■ **WHAT TO DO**
Please return all of the data exactly as written.

─── INPUT DATA ───

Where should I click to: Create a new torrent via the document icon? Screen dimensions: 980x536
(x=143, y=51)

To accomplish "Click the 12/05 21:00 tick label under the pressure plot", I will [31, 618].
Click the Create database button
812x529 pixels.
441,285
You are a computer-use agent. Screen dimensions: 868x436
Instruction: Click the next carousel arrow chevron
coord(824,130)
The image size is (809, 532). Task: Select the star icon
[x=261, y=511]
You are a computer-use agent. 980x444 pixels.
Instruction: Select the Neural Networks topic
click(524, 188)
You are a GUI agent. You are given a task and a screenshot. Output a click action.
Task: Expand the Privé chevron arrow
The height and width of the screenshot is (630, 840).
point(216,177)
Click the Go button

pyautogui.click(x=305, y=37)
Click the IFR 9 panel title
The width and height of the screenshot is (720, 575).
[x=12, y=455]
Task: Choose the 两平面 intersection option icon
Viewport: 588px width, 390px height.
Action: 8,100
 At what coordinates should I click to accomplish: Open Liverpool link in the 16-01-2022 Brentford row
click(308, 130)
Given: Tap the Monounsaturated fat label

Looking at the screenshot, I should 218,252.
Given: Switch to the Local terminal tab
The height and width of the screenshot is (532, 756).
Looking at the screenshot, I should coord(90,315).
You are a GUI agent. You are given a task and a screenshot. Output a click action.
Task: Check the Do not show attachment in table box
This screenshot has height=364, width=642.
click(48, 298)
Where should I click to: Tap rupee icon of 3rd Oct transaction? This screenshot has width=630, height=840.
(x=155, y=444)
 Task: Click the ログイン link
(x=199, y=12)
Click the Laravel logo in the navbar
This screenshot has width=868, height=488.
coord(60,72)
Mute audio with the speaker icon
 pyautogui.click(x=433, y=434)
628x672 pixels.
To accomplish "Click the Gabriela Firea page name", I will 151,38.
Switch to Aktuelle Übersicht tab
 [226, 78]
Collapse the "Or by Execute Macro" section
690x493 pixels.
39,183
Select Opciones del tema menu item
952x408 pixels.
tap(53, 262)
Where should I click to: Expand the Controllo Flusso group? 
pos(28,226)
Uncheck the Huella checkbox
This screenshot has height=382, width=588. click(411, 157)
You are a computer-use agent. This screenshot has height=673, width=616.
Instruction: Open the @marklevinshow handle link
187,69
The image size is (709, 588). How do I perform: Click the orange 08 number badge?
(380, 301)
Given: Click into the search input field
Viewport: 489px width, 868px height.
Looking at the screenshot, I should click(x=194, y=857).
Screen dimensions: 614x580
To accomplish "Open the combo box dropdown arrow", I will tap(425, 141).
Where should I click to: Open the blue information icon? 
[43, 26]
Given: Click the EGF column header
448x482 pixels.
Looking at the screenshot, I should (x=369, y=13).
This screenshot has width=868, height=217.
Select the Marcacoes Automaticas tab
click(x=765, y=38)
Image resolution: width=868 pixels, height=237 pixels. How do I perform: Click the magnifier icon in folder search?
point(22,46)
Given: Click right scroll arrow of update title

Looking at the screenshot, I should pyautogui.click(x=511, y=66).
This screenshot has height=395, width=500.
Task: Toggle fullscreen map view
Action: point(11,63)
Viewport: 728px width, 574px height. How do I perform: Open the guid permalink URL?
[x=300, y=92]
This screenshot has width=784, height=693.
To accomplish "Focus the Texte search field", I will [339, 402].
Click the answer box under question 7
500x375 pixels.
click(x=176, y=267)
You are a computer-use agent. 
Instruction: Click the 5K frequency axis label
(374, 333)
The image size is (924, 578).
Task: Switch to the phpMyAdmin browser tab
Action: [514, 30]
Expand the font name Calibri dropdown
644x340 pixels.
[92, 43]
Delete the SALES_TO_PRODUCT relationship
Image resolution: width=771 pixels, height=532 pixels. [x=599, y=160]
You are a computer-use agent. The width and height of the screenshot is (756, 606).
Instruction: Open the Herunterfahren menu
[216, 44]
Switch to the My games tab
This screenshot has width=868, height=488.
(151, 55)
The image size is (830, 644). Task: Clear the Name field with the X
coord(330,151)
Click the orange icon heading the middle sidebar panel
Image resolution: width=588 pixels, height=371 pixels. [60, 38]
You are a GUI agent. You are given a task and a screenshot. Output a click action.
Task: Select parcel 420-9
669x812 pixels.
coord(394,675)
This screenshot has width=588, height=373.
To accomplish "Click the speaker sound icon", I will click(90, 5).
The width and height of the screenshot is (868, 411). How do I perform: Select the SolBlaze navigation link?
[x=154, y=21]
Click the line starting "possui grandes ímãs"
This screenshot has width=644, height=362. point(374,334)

───

■ **RESPONSE**
Where should I click to: Create a new torrent via the document icon? Screen dimensions: 980x536
(x=143, y=51)

To accomplish "Click the 12/05 21:00 tick label under the pressure plot", I will [31, 618].
Click the Create database button
812x529 pixels.
441,285
You are a computer-use agent. Screen dimensions: 868x436
Instruction: Click the next carousel arrow chevron
coord(824,130)
The image size is (809, 532). Task: Select the star icon
[x=261, y=511]
You are a computer-use agent. 980x444 pixels.
Instruction: Select the Neural Networks topic
click(524, 188)
You are a GUI agent. You are given a task and a screenshot. Output a click action.
Task: Expand the Privé chevron arrow
The height and width of the screenshot is (630, 840).
point(216,177)
Click the Go button

pyautogui.click(x=305, y=37)
Click the IFR 9 panel title
The width and height of the screenshot is (720, 575).
[x=12, y=455]
Task: Choose the 两平面 intersection option icon
Viewport: 588px width, 390px height.
Action: 8,100
 At what coordinates should I click to accomplish: Open Liverpool link in the 16-01-2022 Brentford row
click(308, 130)
Given: Tap the Monounsaturated fat label

Looking at the screenshot, I should 218,252.
Given: Switch to the Local terminal tab
The height and width of the screenshot is (532, 756).
Looking at the screenshot, I should coord(90,315).
You are a GUI agent. You are given a task and a screenshot. Output a click action.
Task: Check the Do not show attachment in table box
This screenshot has height=364, width=642.
click(48, 298)
Where should I click to: Tap rupee icon of 3rd Oct transaction? This screenshot has width=630, height=840.
(x=155, y=444)
 Task: Click the ログイン link
(x=199, y=12)
Click the Laravel logo in the navbar
This screenshot has width=868, height=488.
coord(60,72)
Mute audio with the speaker icon
 pyautogui.click(x=433, y=434)
628x672 pixels.
To accomplish "Click the Gabriela Firea page name", I will 151,38.
Switch to Aktuelle Übersicht tab
 [226, 78]
Collapse the "Or by Execute Macro" section
690x493 pixels.
39,183
Select Opciones del tema menu item
952x408 pixels.
tap(53, 262)
Where should I click to: Expand the Controllo Flusso group? 
pos(28,226)
Uncheck the Huella checkbox
This screenshot has height=382, width=588. click(411, 157)
You are a computer-use agent. This screenshot has height=673, width=616.
Instruction: Open the @marklevinshow handle link
187,69
The image size is (709, 588). How do I perform: Click the orange 08 number badge?
(380, 301)
Given: Click into the search input field
Viewport: 489px width, 868px height.
Looking at the screenshot, I should click(x=194, y=857).
Screen dimensions: 614x580
To accomplish "Open the combo box dropdown arrow", I will tap(425, 141).
Where should I click to: Open the blue information icon? 
[43, 26]
Given: Click the EGF column header
448x482 pixels.
Looking at the screenshot, I should (x=369, y=13).
This screenshot has width=868, height=217.
Select the Marcacoes Automaticas tab
click(x=765, y=38)
Image resolution: width=868 pixels, height=237 pixels. How do I perform: Click the magnifier icon in folder search?
point(22,46)
Given: Click right scroll arrow of update title

Looking at the screenshot, I should pyautogui.click(x=511, y=66).
This screenshot has height=395, width=500.
Task: Toggle fullscreen map view
Action: point(11,63)
Viewport: 728px width, 574px height. How do I perform: Open the guid permalink URL?
[x=300, y=92]
This screenshot has width=784, height=693.
To accomplish "Focus the Texte search field", I will [339, 402].
Click the answer box under question 7
500x375 pixels.
click(x=176, y=267)
You are a computer-use agent. 
Instruction: Click the 5K frequency axis label
(374, 333)
The image size is (924, 578).
Task: Switch to the phpMyAdmin browser tab
Action: [514, 30]
Expand the font name Calibri dropdown
644x340 pixels.
[92, 43]
Delete the SALES_TO_PRODUCT relationship
Image resolution: width=771 pixels, height=532 pixels. [x=599, y=160]
You are a computer-use agent. The width and height of the screenshot is (756, 606).
Instruction: Open the Herunterfahren menu
[216, 44]
Switch to the My games tab
This screenshot has width=868, height=488.
(151, 55)
The image size is (830, 644). Task: Clear the Name field with the X
coord(330,151)
Click the orange icon heading the middle sidebar panel
Image resolution: width=588 pixels, height=371 pixels. [60, 38]
You are a GUI agent. You are given a task and a screenshot. Output a click action.
Task: Select parcel 420-9
669x812 pixels.
coord(394,675)
This screenshot has width=588, height=373.
To accomplish "Click the speaker sound icon", I will click(90, 5).
The width and height of the screenshot is (868, 411). How do I perform: Select the SolBlaze navigation link?
[x=154, y=21]
Click the line starting "possui grandes ímãs"
This screenshot has width=644, height=362. point(374,334)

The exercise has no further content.